DATA TO PROCESS below:

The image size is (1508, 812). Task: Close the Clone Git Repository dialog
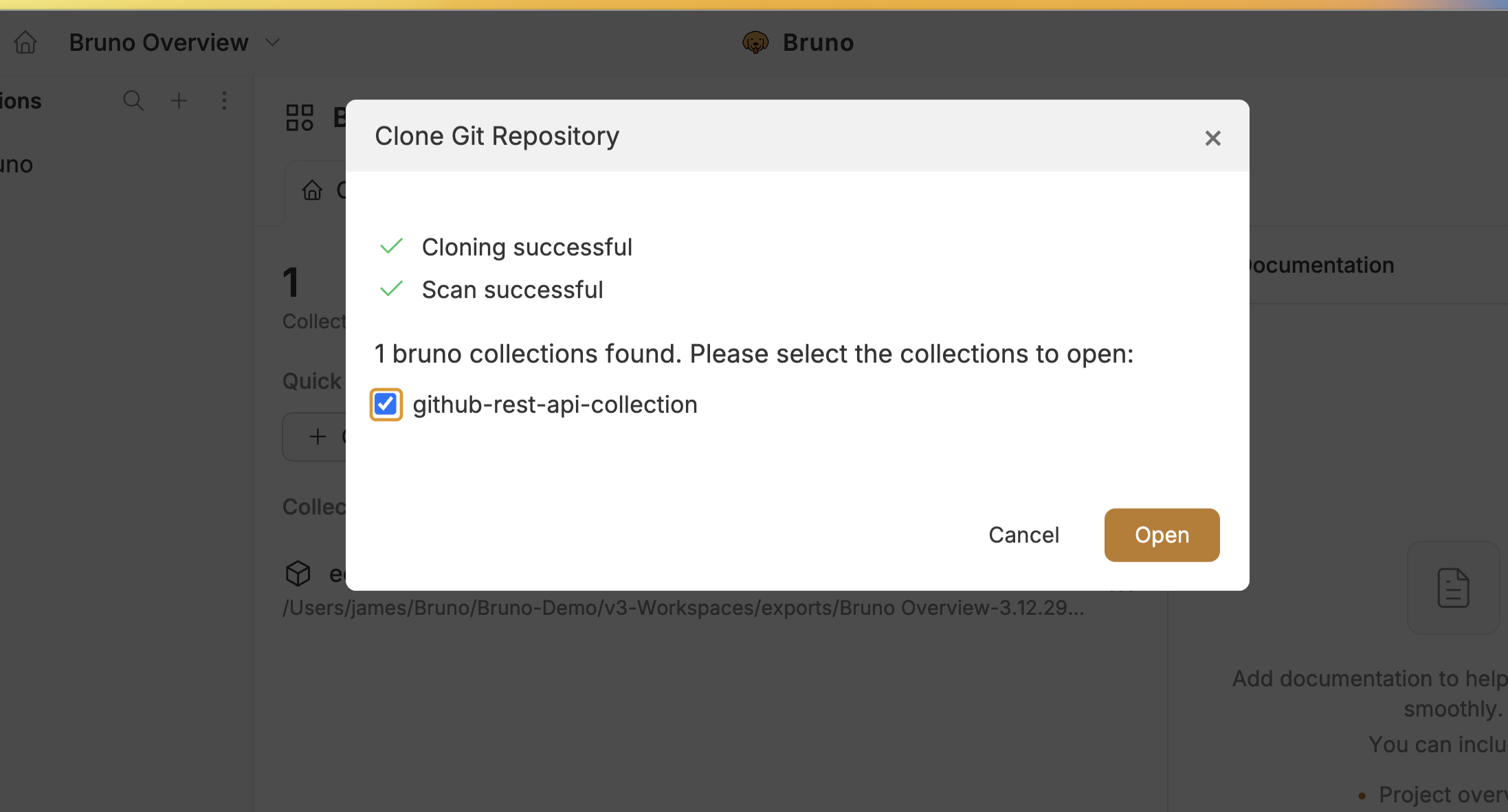(x=1212, y=137)
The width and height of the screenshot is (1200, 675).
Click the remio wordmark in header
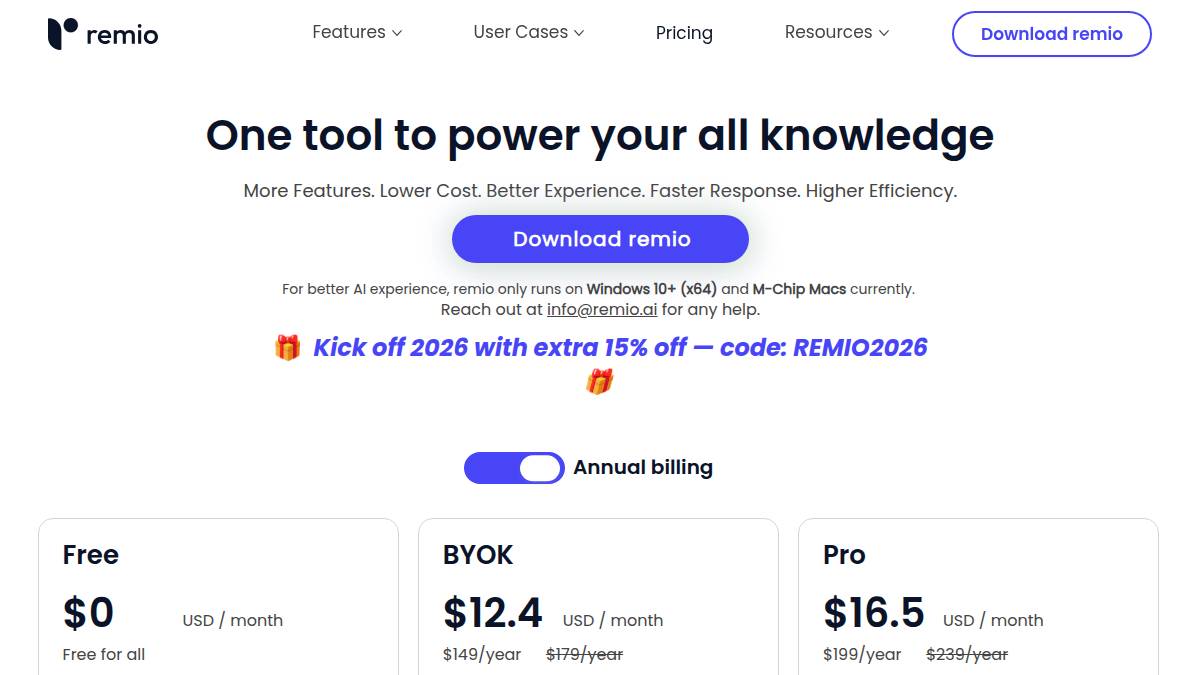[122, 35]
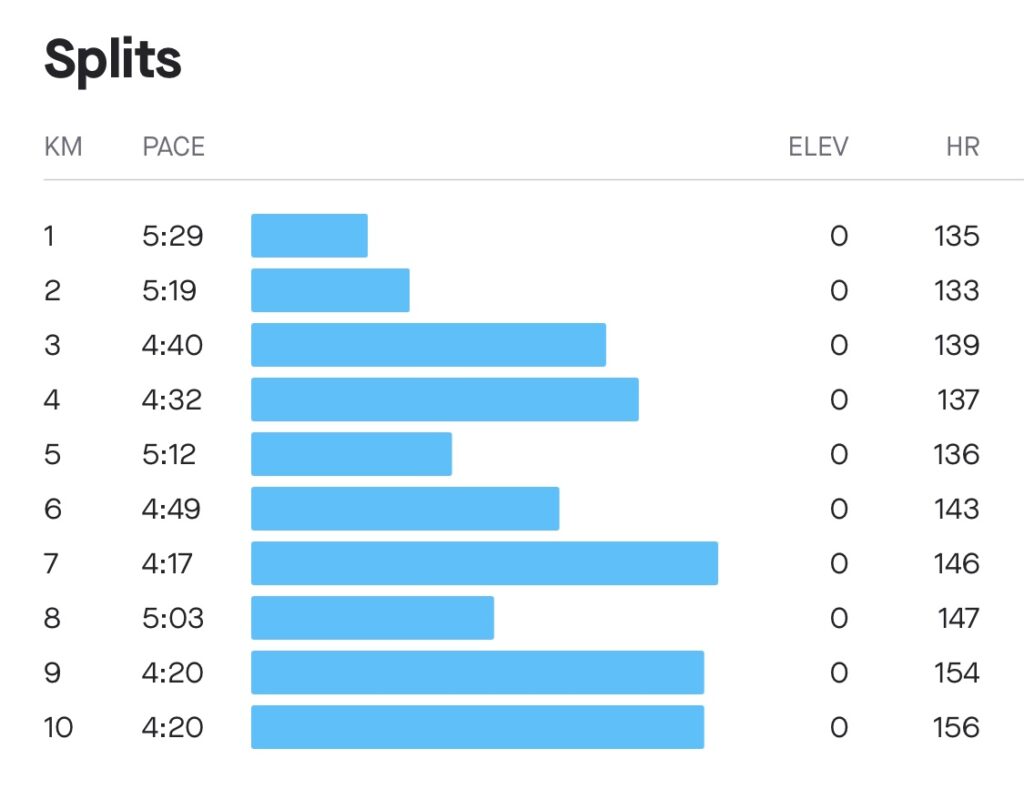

End of DATA TO PROCESS.

:: WHAT THIS TASK INVOLVES ::
Without the pictures, give the entries above back exactly.

:: RESULT ::
The image size is (1508, 812). Task: Close the Clone Git Repository dialog
(x=1212, y=137)
The width and height of the screenshot is (1200, 675).
Click the remio wordmark in header
[122, 35]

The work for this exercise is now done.